South African non-profit publishing enterprise

Cluster Publications is a non-profit publishing enterprise of the Pietermaritzburg Cluster of Theological Institutions (South Africa). The Cluster, founded in 1990, is an ecumenical partnership of the Evangelical Seminary of Southern Africa, the School of Religion and Theology of the University of KwaZulu-Natal, and St Joseph’s Theological Institute. (A founding member of the Cluster, the Federal Theological Seminary of South Africa, closed in 1992.)

==History==
As soon as the Cluster began, plans were laid for a publications house. Cluster Publications took shape under the leadership of Professor Jim Cochrane, Bernard Connor OP and Professor Gerald West in order to provide contextual theological books at affordable prices for South African scholars and students and their colleagues throughout Africa.

The first years of Cluster Publications coincided with the last days of apartheid and some of the publications reflected that concern. It also published one of the first African books of feminist theology, Women Hold up Half the Sky in 1991.

Since 1994, the most important themes of South African life have been reflected in its publication list: contextual biblical hermeneutics, gender issues, HIV and AIDS, oral history, philosophical and ethical issues, significant figures in South African church history, and socio-political issues.

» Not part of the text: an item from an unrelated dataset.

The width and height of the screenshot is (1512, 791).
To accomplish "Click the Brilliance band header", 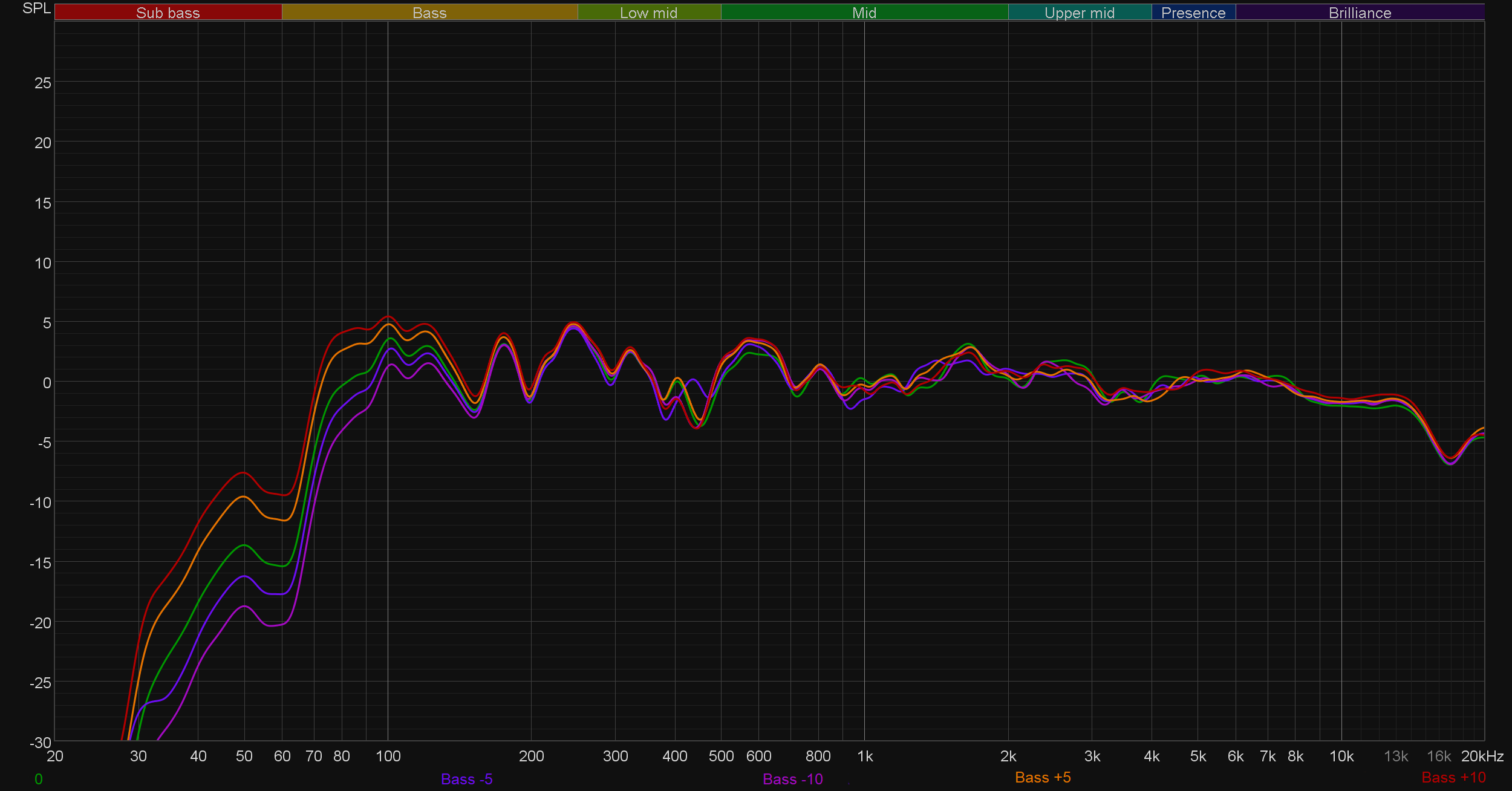I will coord(1360,13).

Cluster Publications collaborates with the Circle of Concerned African Women Theologians and has published eight Circle books.

In 2008 it launched two new series of books. “Signs of the Times” will focus on the church’s response to important issues such as climate change and same-sex marriage. “Early Christian Voices in Africa” will publish primary source materials.

Its authors and editors reflect a wide spectrum of important voices in contextual theology: Stuart Bate, Jim Cochrane, Steve de Gruchy, Philippe Denis, Jonathan Draper, Musa W Dube, Beverley Haddad, Musimbi Kanyoro, Xolile Keteyi, Madipoane Masenya (ngwana’ Mphahlele), Sarojini Nadar, Nyambura J Njoroge, Klaus Nürnberger, Teresa Okure, Isabel Apawo Phiri, Susan Rakoczy, Willem Saayman, Augustine Shutte, McGlory Speckman, Gerald West and Gunther Wittenberg.

Cluster Publications is run by a committee composed of representatives of the Cluster institutions, together with a small administrative staff.